The earliest text I've been able to find that explain the GR energy conditions is "The large scale structure of space-time" (1973) by Hawking and Ellis.

However in Barcelo and Visser's paper "Twilight for the energy conditions?" they speak of the trace energy condition which was popular in the 60s and has since now been abandoned. This is obviously before 1973 so who actually created the energy conditions?

• What energy conditions do you mean? – Stan Shunpike Mar 13 '15 at 16:42
• Ah, I gather you mean this en.wikipedia.org/wiki/Energy_condition – Stan Shunpike Mar 13 '15 at 16:43
• Yes the 4 main energy conditions on the stress energy tensor. – Rammus Mar 13 '15 at 16:59
• Great question. I did some casual googling and didn't find much. I think the energy conditions came to the forefront more after ca. 1970 because that was when Penrose and Hawking started using them to prove global theorems. – Ben Crowell Mar 15 '15 at 16:10
• @Rammus It took help from Matt Visser himself, but there is finally an answer. – Conifold Mar 24 '15 at 0:15

I emailed Matt Visser to ask for help, his reply is reproduced below with his permission:

From: Matt Visser
Sent: Saturday, March 21, 2015 11:49 PM

I think the name "trace energy condition" was actually invented by Carlos Barcelo and myself; but the condition (without the explicit name) was used extensively --- for instance, in the neutron star community.... see for instance, see also.
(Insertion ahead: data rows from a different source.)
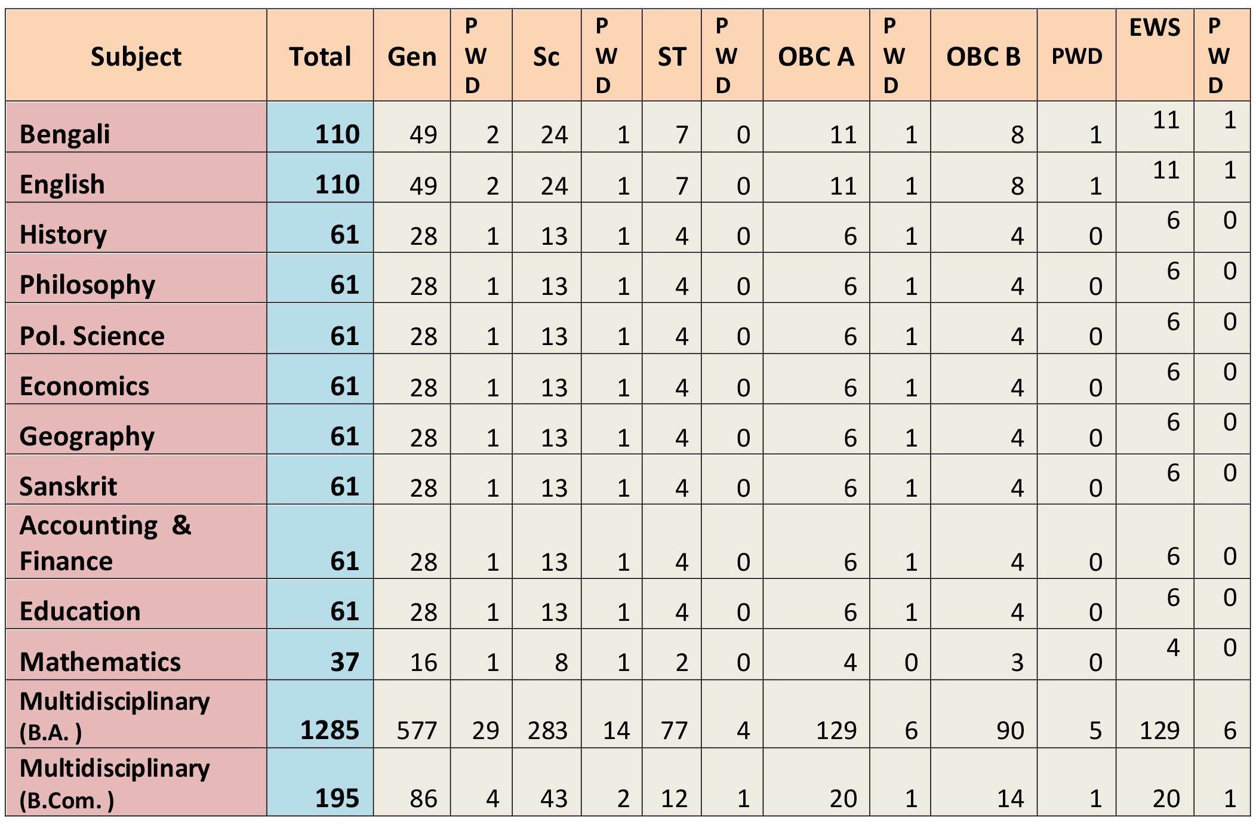
Task: Select the Sanskrit subject cell
Action: tap(68, 487)
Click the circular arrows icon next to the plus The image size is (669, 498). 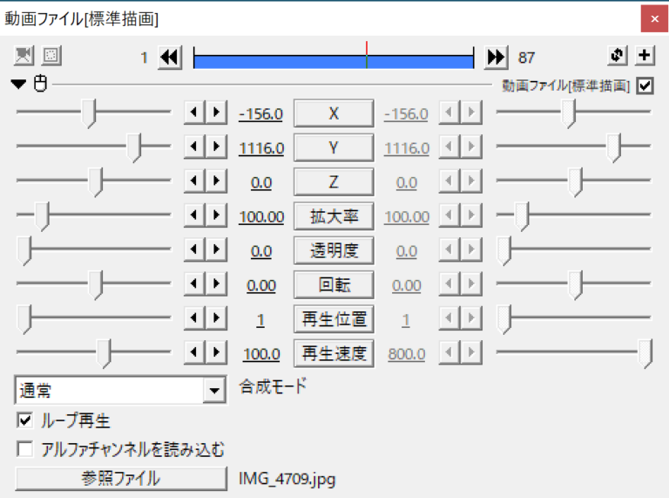click(618, 57)
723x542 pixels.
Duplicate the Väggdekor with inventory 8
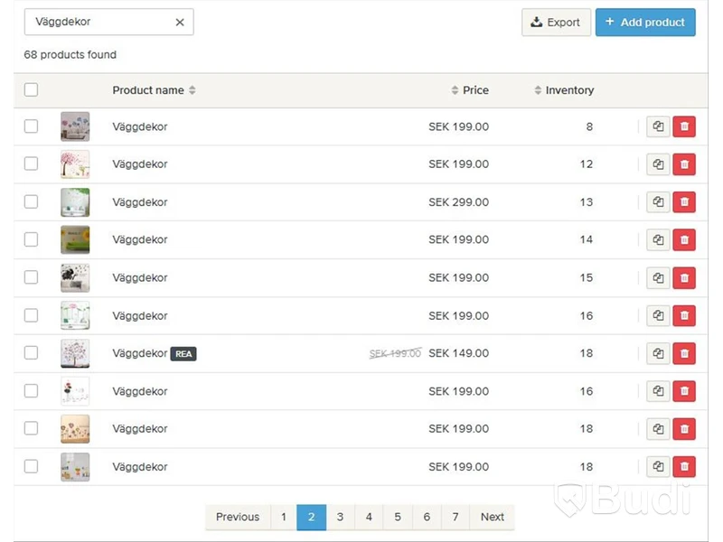point(658,126)
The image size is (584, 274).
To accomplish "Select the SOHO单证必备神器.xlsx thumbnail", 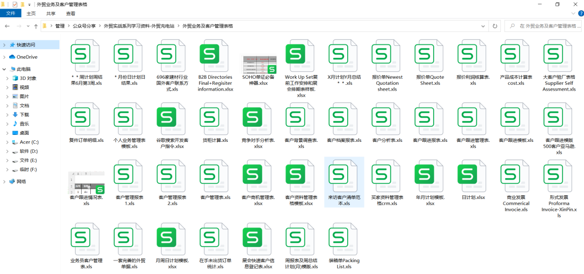I will point(258,64).
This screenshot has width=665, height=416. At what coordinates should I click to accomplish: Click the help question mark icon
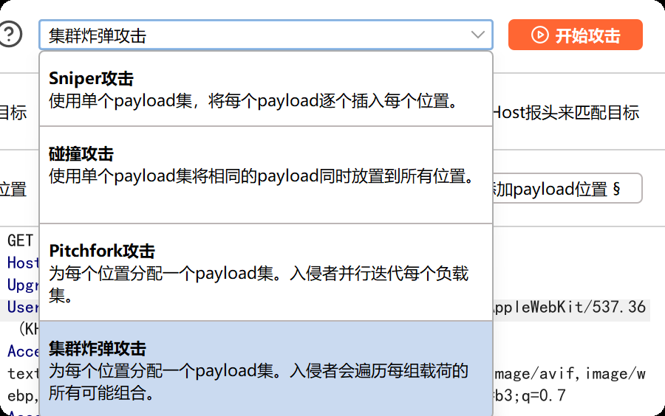tap(9, 34)
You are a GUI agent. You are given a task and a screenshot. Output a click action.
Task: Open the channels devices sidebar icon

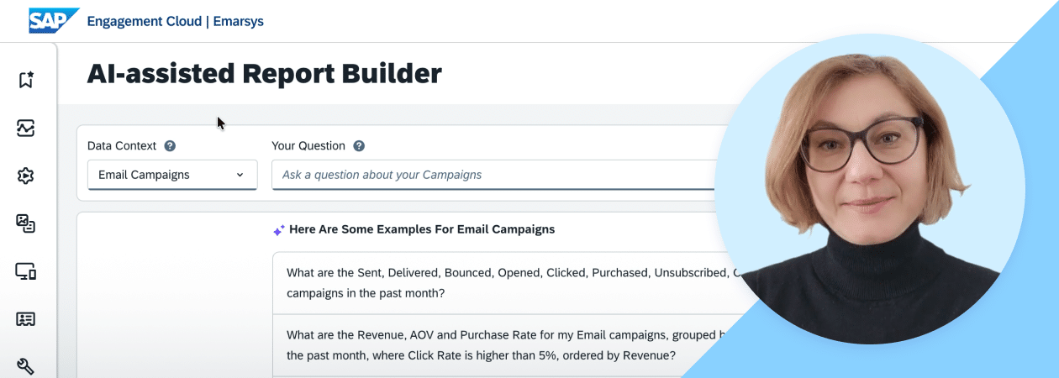tap(25, 271)
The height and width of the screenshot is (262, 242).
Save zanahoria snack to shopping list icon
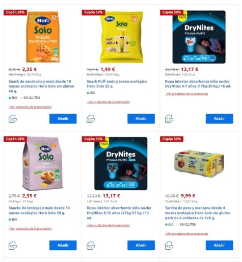point(13,119)
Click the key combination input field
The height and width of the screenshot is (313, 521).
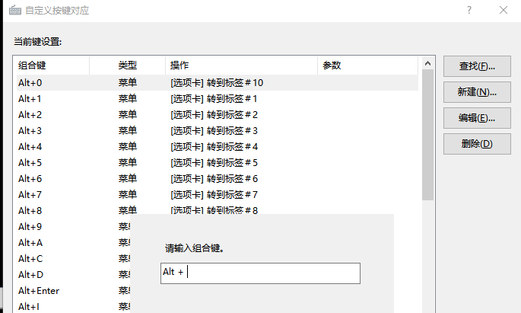tap(260, 273)
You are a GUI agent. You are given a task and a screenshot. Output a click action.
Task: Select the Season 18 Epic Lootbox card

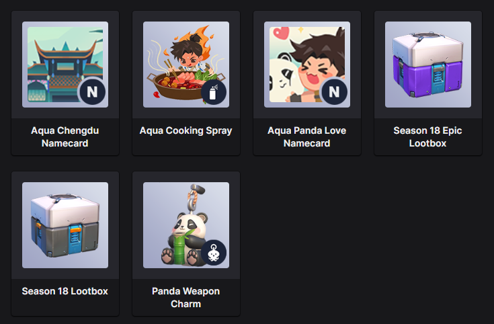[428, 83]
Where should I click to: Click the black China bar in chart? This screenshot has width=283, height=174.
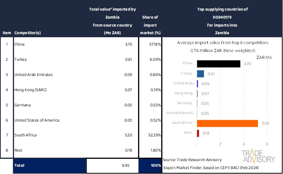point(219,64)
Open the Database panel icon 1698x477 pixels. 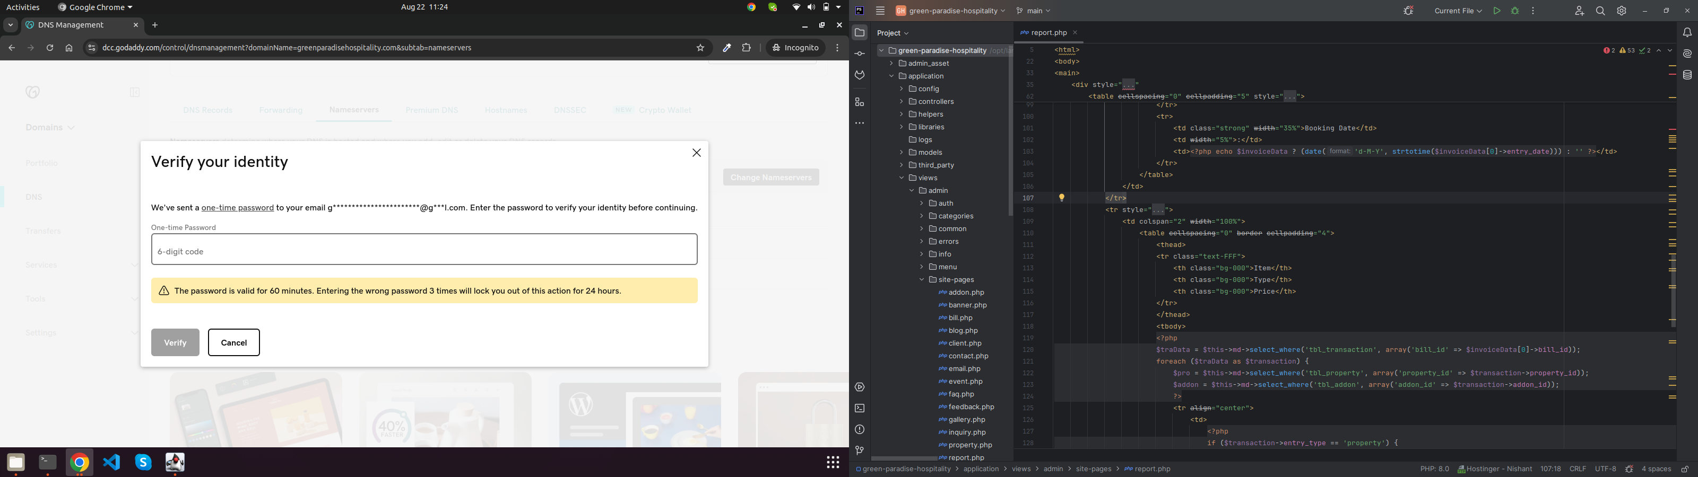point(1687,76)
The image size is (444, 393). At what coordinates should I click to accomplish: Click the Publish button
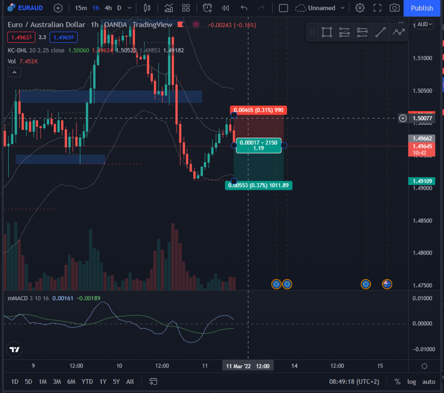click(x=421, y=8)
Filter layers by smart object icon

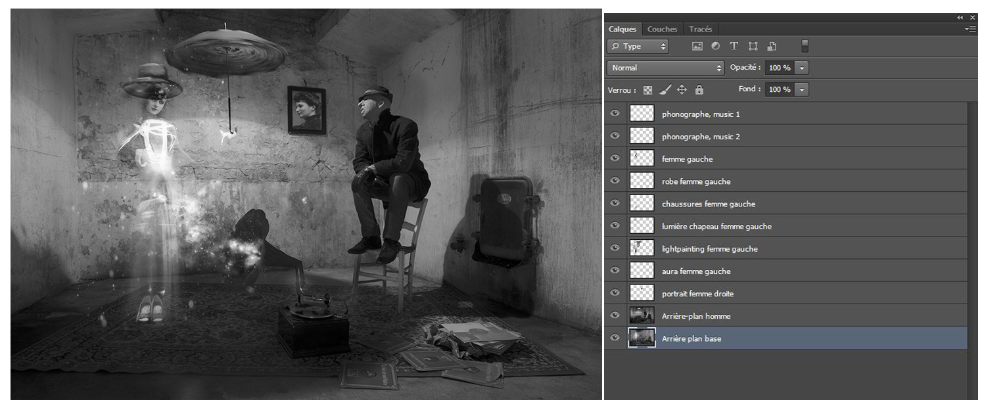772,46
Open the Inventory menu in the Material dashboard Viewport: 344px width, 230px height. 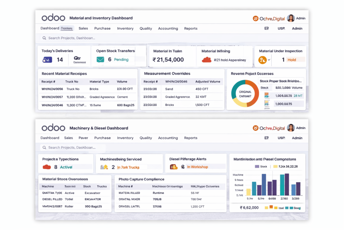pyautogui.click(x=125, y=29)
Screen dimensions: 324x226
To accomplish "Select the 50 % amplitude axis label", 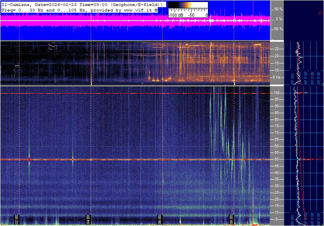I will [278, 9].
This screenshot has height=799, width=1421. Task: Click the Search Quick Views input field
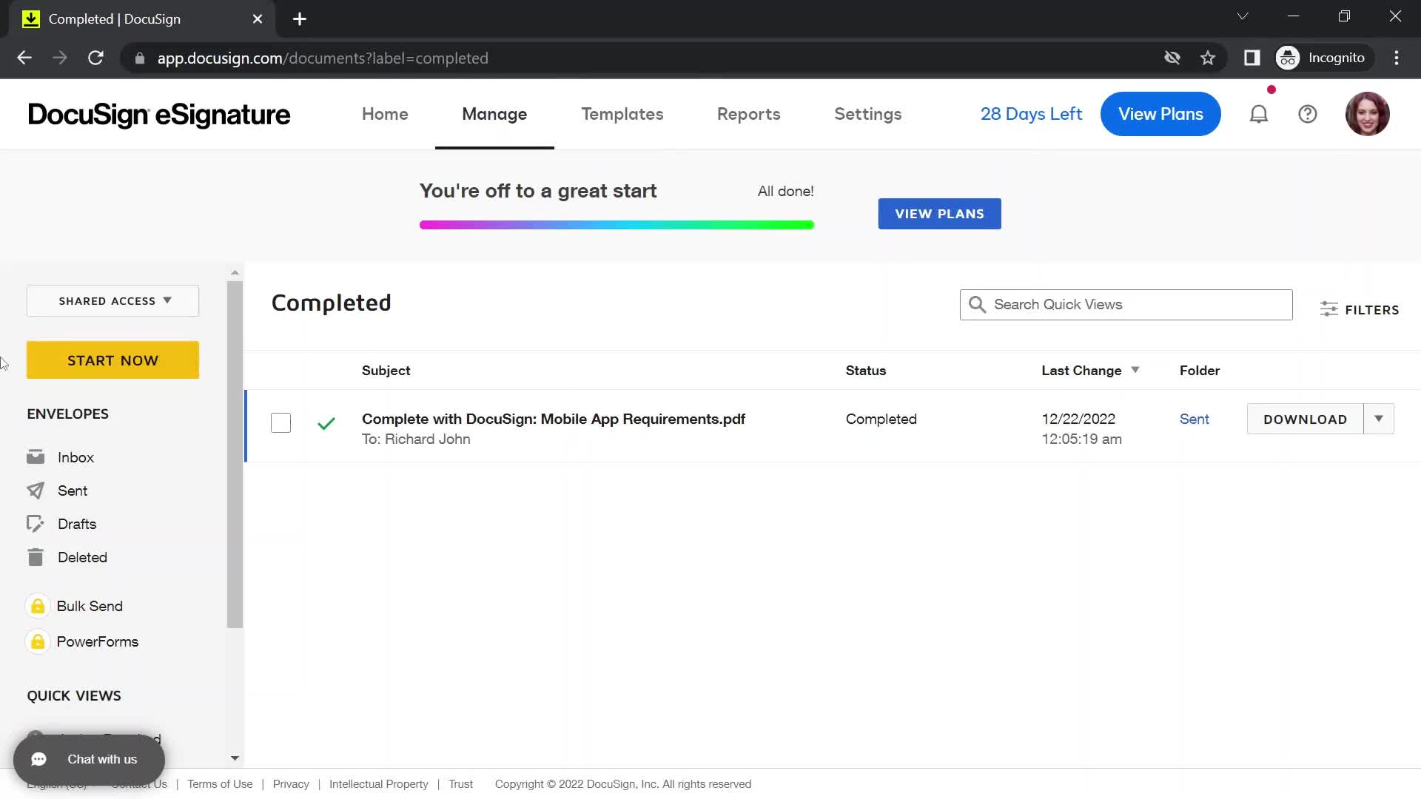coord(1126,303)
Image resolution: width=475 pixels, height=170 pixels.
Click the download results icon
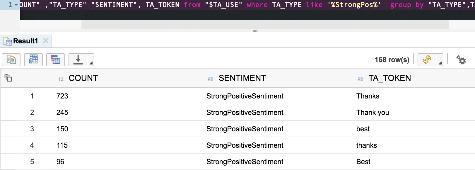[x=78, y=60]

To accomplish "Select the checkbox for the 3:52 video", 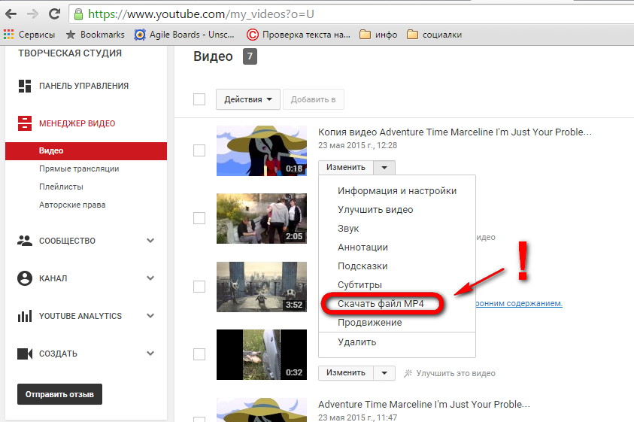I will click(199, 287).
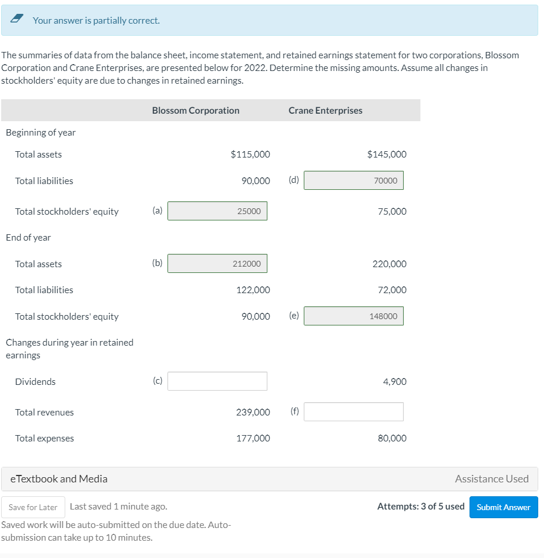Select the Beginning of year row label
Image resolution: width=544 pixels, height=558 pixels.
40,132
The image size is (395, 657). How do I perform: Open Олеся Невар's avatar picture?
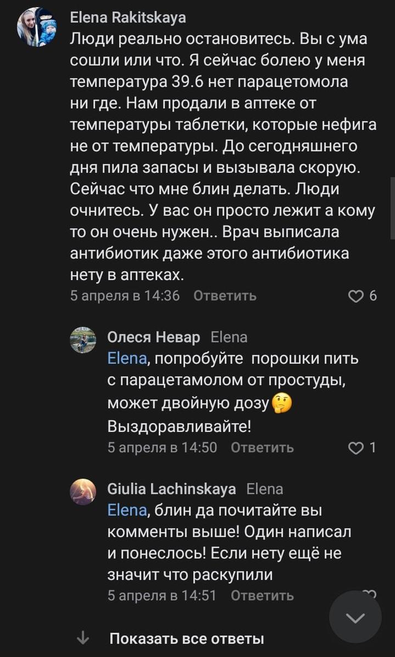pos(83,340)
A google search on "Zeldovich trace stress energy" will pick up these references and link back to even older stuff...

Following up on Matt's links one finds that the "trace energy condition" goes back further than 1960-s. In a 1939 paper On Massive Neutron Cores Oppenheimer and Volkoff obtained the limiting mass of $0.71$ solar masses for a neutron star, only half of the corresponding Chandrasekhar's limit for white dwarves. They used the stress energy tensor of a free Fermi gas of neutrons in their calculations, but remarked that their conclusions "would not be appreciably affected by any modification of these equations at supranuclear densities that was physically reasonable in the sense that the trace of the stress-energy tensor did not become negative". This relied on an unpublished result of von Neumann mentioned by Chandrasekhar in a 1935 paper.

However, the free model discarded the effects of nuclear interaction, and while von Neumann's result gave a perfectly fine asymptotic, treating it as a bound proved to be an overreach. In 1959 Skyrme constructed a model of nuclear interaction, which now bears his name, and Cameron applied it to model a gas of interacting neutrons. The Skyrme model was not relativistic however. Finally, in 1961 Zeldovich constructed an interacting gas model compatible with special relativity, but with a stress-energy tensor whose trace wasn't always non-negative. Correspondingly, the mass limit went up to $2.0$, and eventually to $3.0$ solar masses, which is much more consistent with modern observations.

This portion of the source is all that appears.